Carlo Giuliani

Genova è un’idea, un sospiro: uno di quei pensieri che ami fare e rifiuti, invece, quando li tieni stretti tra le dita. Genova, la dominante dei mari. Genova e il suo porto, la sua lanterna e la sua scuola di cantastorie. Genova, una città di mare, col culo schiacciato dai monti.

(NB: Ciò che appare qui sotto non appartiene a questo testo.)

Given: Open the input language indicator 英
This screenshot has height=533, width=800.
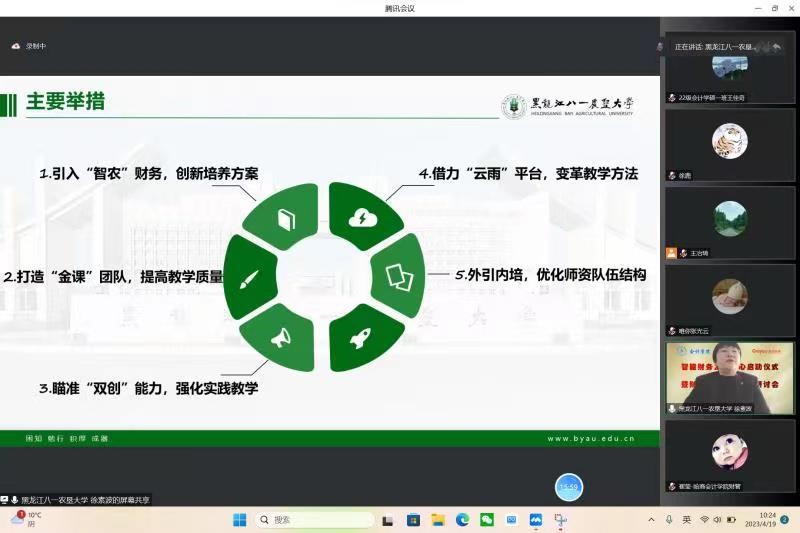Looking at the screenshot, I should (686, 520).
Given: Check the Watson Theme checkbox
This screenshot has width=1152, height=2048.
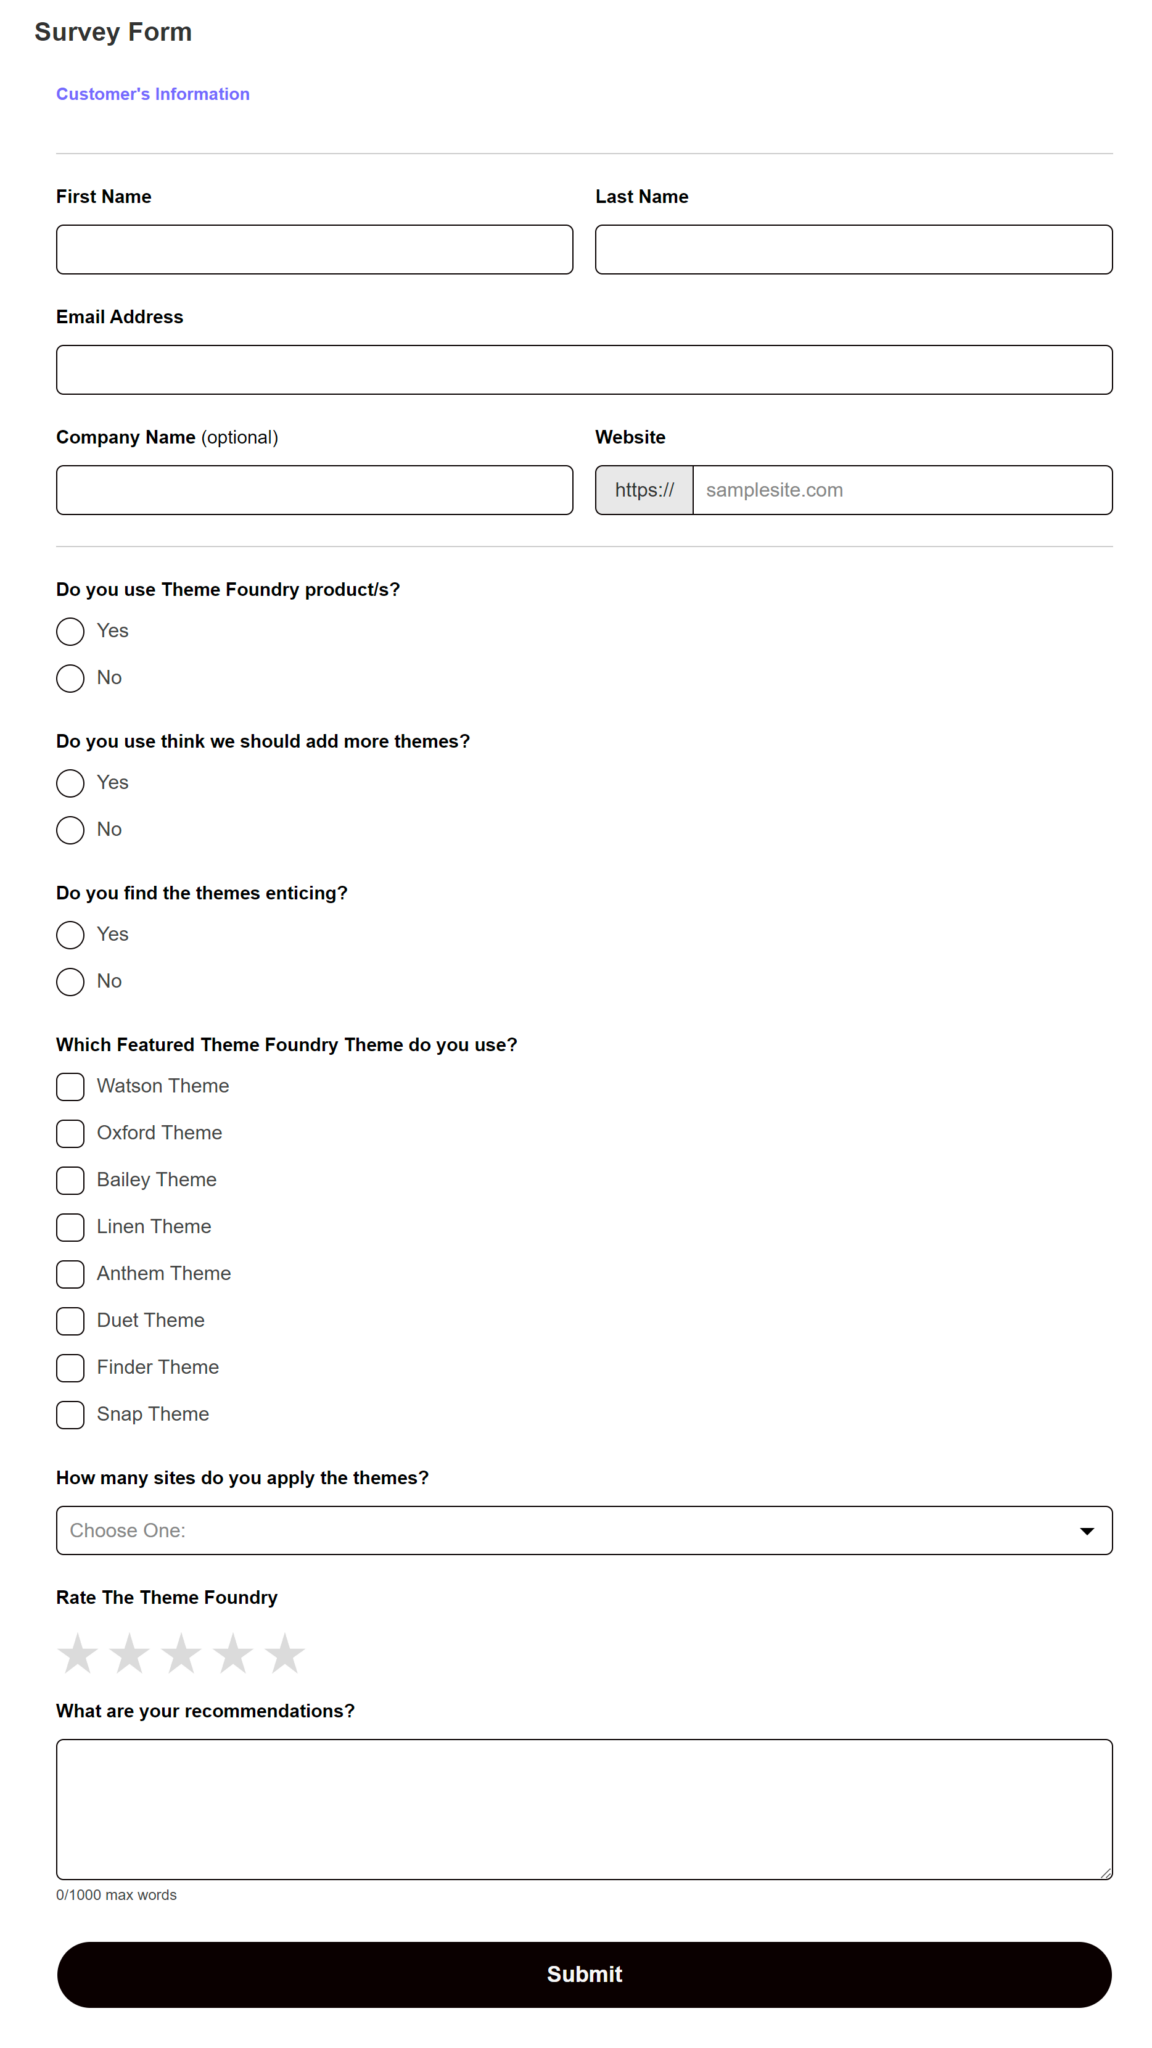Looking at the screenshot, I should 70,1086.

Quella mattina Carlo voleva proprio andarci, al mare. Bagnare ed asciugare al sole quella vita tutta da costruire. Poi la radio, notizie che rimbalzano di scontri fra manifestanti e forze dell’ordine, nuove che arrivano dal corteo delle tute bianche. Chissà se poi Carlo l’ha detto a sua madre, che aveva cambiato idea. Chissà se Carlo l’ha salutata, mentre raggiungeva le migliaia di ragazze e ragazzi che assediavano la Zona Rossa, quel 20 luglio di dieci anni fa. Migliaia di cittadini assediati in una città, la loro, in stato di guerra. Migliaia di esseri umani strattonati, spinti, picchiati brutalmente solamente per pensare. Migliaia di manganelli, lacrimogeni, caschi: il braccio armato del potere a strenua difesa della zona rossa. I capi di stato dei principali paesi industrializzati del mondo, là dentro. Là fuori, ai piedi della chiesa di Nostra Signora del Rimedio c’è il corpo di un ragazzo. C’è una jeep delle forze dell’ordine che passa due volte su quel corpo esangue, e c’è chi si chiede se fosse ancora vivo, se fosse già morto. C’è una vita spezzata. Ci sono le grida della gente che corre, che scappa da tutte le parti. C’è il cielo, sopra piazza Alimonda, e migliaia di penne che scrivon parole e migliaia di voci che urlano dietro a microfoni e registratori e tutti raccontano di Carlo: punkabbestia, blackblock, antagonista, picchiatore, selvaggio e altre nefandezze rimbalzano la sera dagli schermi televisivi mentre milioni di uomini stanchi mangiano pane e verità. Là sotto, fra occhiali e zainetti e telefonini e orecchini e cappelli rimasti abbandonati, l’epicentro è quel buco che il proiettile sparato da una mano senza corpo protesa a difesa del nord del mondo ha creato sullo zigomo di Carlo Giuliani, 23 anni, solamente per aver pensato. Solamente un ragazzo.